REGENERATION OF CUCUMIS-SATIVUS VAR SATIVUS AND CUCUMIS-SATIVUS VAR HARDWICKII, CUCUMIS-MELO, AND CUCUMIS-METULIFERUS FROM EXPLANTS THROUGH SOMATIC EMBRYOGENESIS AND ORGANOGENESIS - INFLUENCE OF EXPLANT SOURCE, GROWTH-REGULATOR REGIME AND GENOTYPE

Regeneration in six inbred lines or F1 hybrids of Cucumis sativus was achieved on Murashige & Skoog's medium containing various concentrations of 2,4-D/BA, NAA/BA, NAA/Z or NAA/K. The range of regeneration frequency for cotyledon, leaf and petiole explants was 0-38, 0-75 and 14-96%, respectively, after 6-8 weeks in culture.

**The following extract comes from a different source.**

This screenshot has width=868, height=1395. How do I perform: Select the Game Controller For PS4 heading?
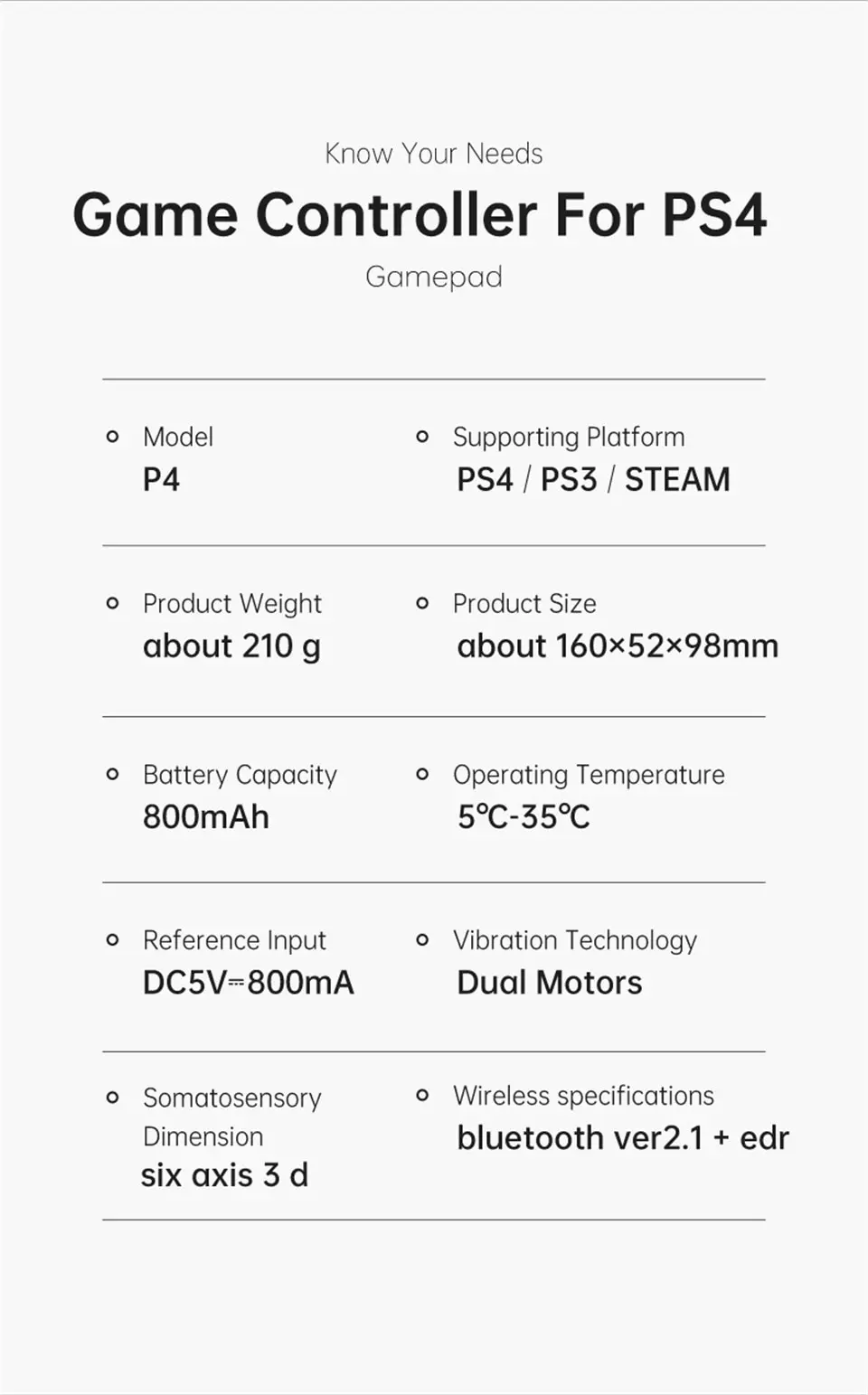click(x=420, y=215)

Only one subculture of calli to growth regulator-free medium was required for regeneration. Preincubation of explants in the dark for 2-3 weeks was essential to achieve optimal regeneration. Highest frequency of plantlet formation occurred with petiole explants incubated on NAA/BA (5.0/2.5 μM), NAA/Z (5.0/5.0 μM) or 2,4-D/BA (5.0/5.0 μM). Approximately 80% of these plantlets survived after transplanting to greenhouse soil, and they flowered and set fruit. The F1 hybrid, Endeavor, gave the highest regeneration frequency of 91% on 2,4-D/BA at 5.0/5.0 μM. Formation of somatic embryos was observed on 2,4-D/BA, while organogenesis and embryogenesis both were evident on NAA/BA and NAA/Z. Cotyledonary explants yielded the lowest frequency (ca. 7%) of plantlet formation in this study. Plantlets of C. sativus var. hardwickii and an F1 hybrid of C. sativus x C. s. var hardwickii were regenerated on NAA/Z and NAA/K at frequencies of 15-65%, predominantly by the formation of somatic embryos. Shoots were obtained from cotyledon and leaf explants of C. metuliferus on IAA/BA (7.5/5.0 μM) and from leaf and petiole explants of C. melo on NAA/BA (5.0/2.5 μM), but plantlets were recovered only in C. melo. © 1990 Kluwer Academic Publishers.